[[ ENTRIES SUPPLIED, beginning ]]
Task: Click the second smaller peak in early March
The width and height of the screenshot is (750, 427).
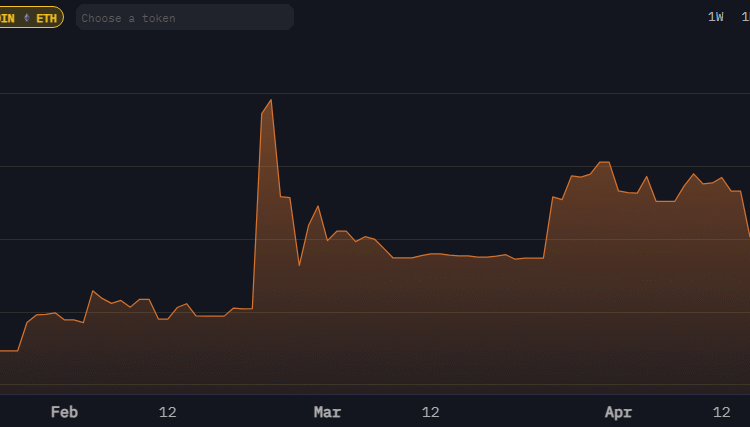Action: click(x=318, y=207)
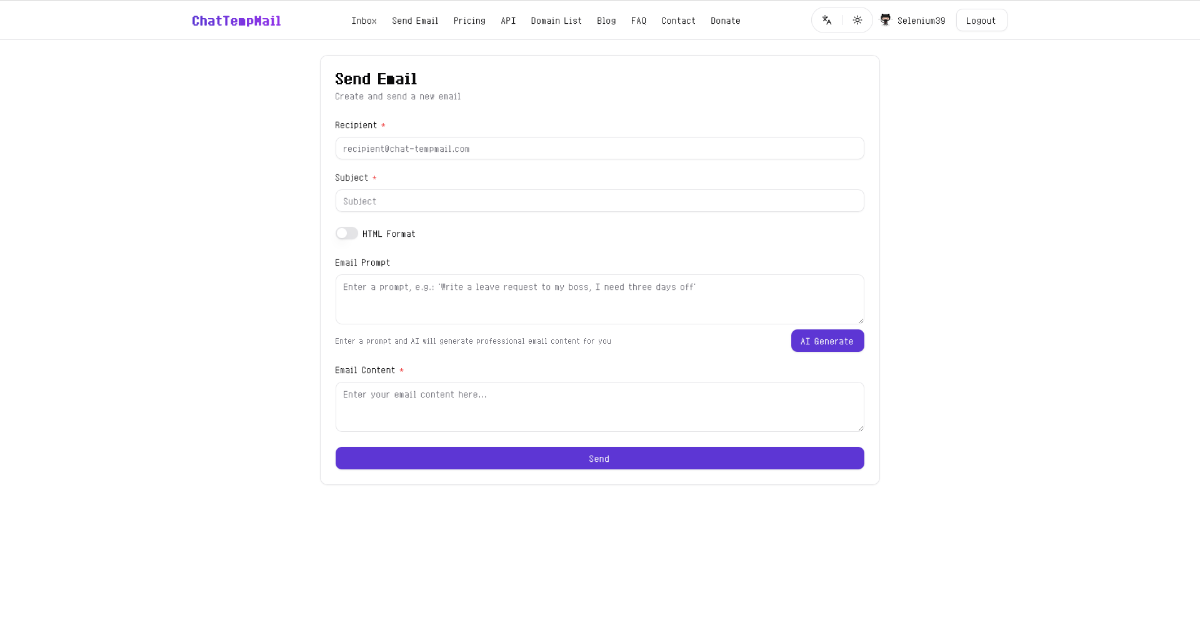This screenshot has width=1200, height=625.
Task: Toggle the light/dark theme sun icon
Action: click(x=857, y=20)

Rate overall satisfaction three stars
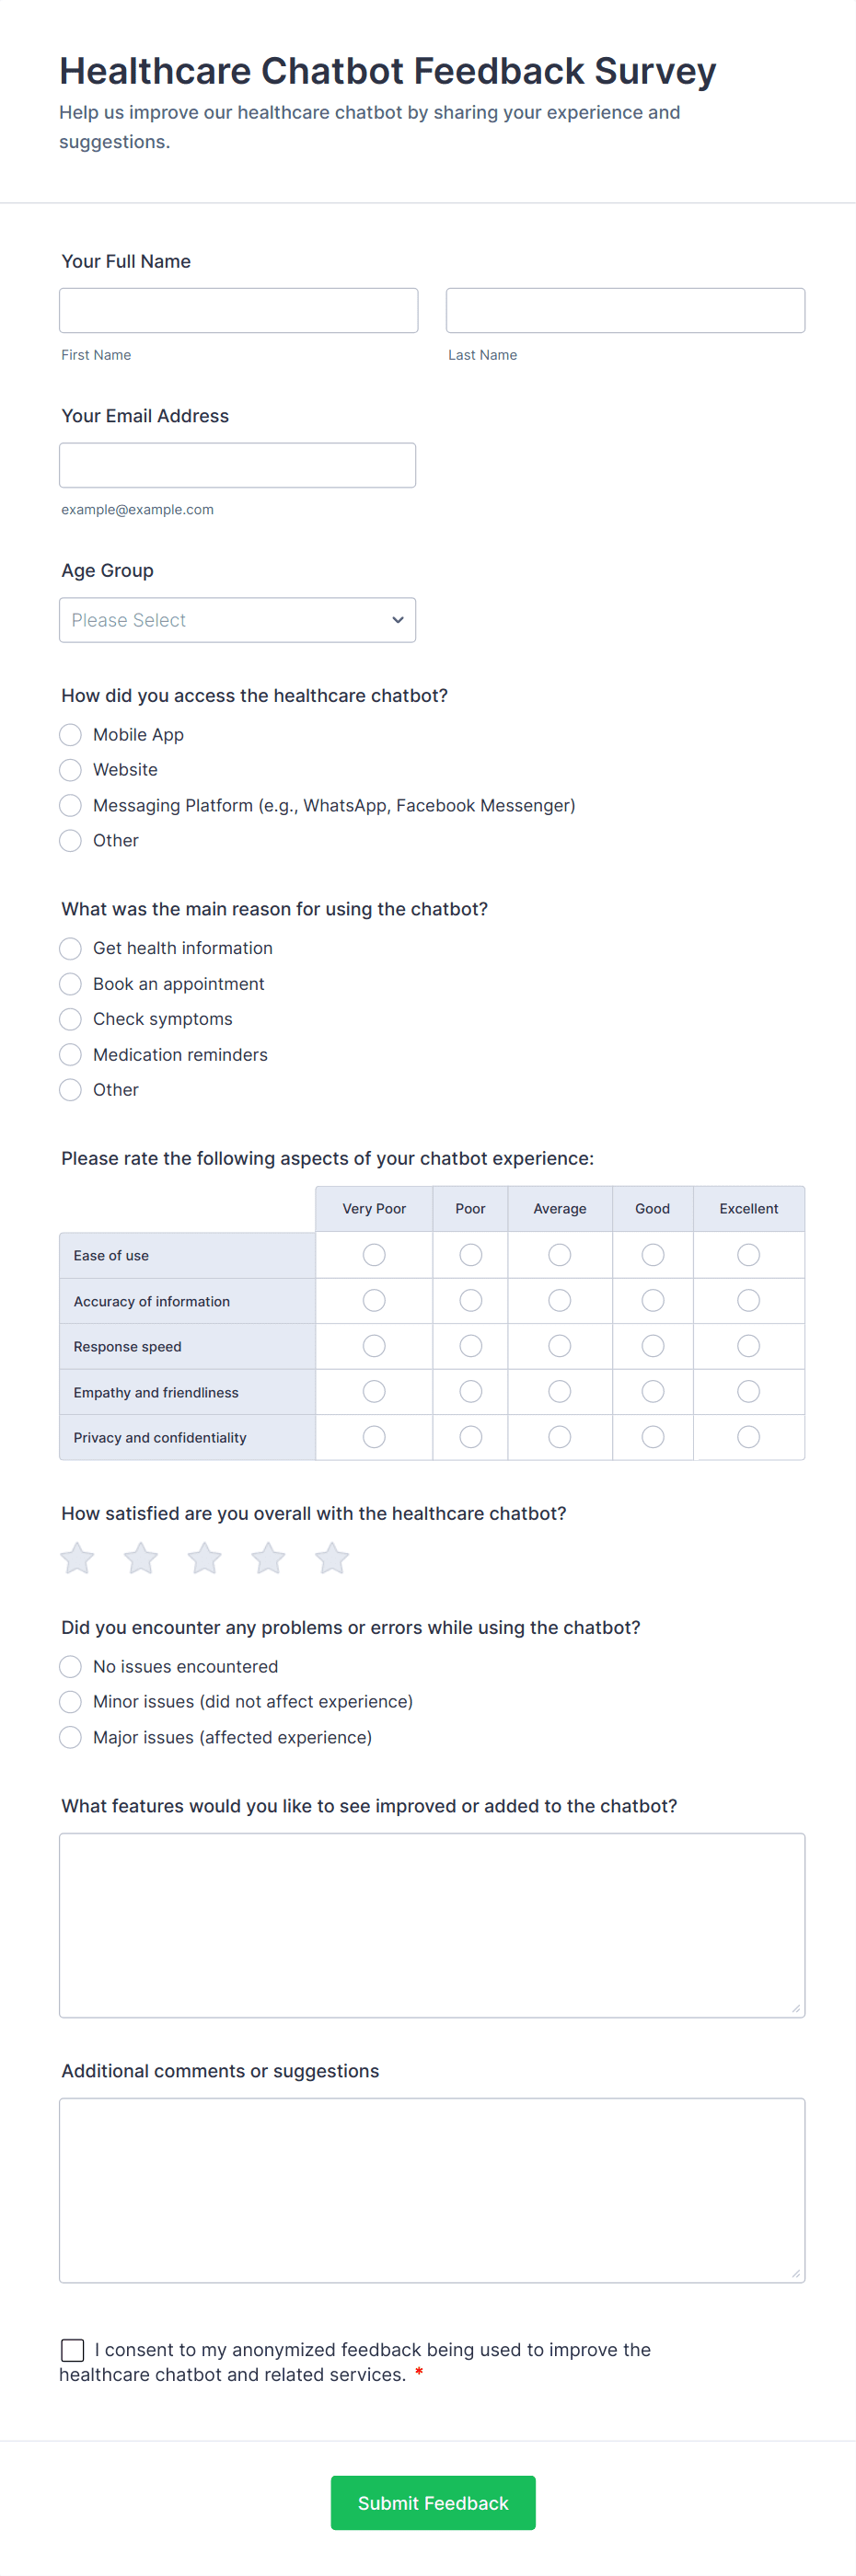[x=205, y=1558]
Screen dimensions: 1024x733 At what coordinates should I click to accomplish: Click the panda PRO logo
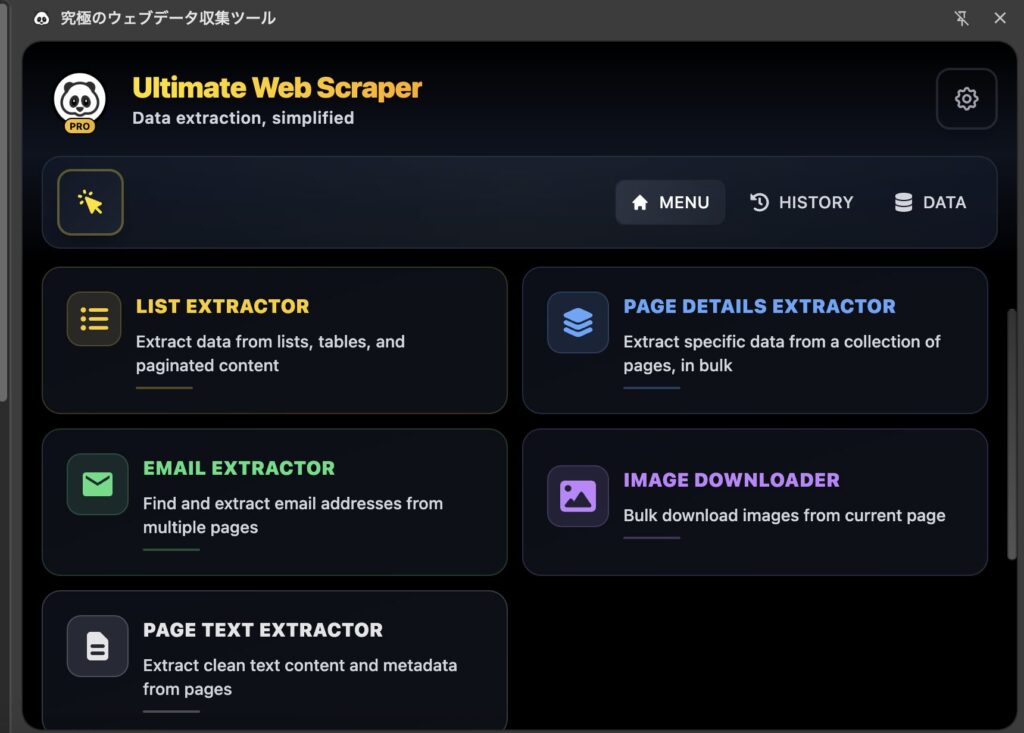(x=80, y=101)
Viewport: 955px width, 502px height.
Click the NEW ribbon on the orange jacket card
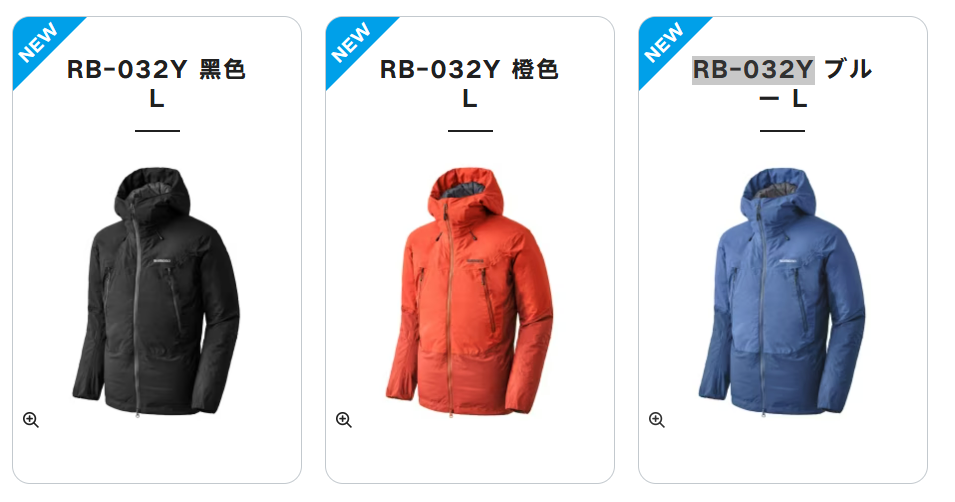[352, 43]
[[ ENTRIES SUPPLIED, end ]]
■ PROBLEM TO WORK ON:
Leave out the pictures, then copy all the remaining text in the records exactly.

■ YOUR SOLUTION:
Task: Click the second smaller peak in early March
The width and height of the screenshot is (750, 427).
Action: click(x=318, y=207)
This screenshot has width=1200, height=625.
Task: Toggle the light/dark theme sun icon
Action: click(x=857, y=20)

Rate overall satisfaction three stars
[x=205, y=1558]
Screen dimensions: 1024x733 At what coordinates should I click to accomplish: Click the panda PRO logo
(x=80, y=101)
Viewport: 955px width, 502px height.
Click the NEW ribbon on the orange jacket card
[352, 43]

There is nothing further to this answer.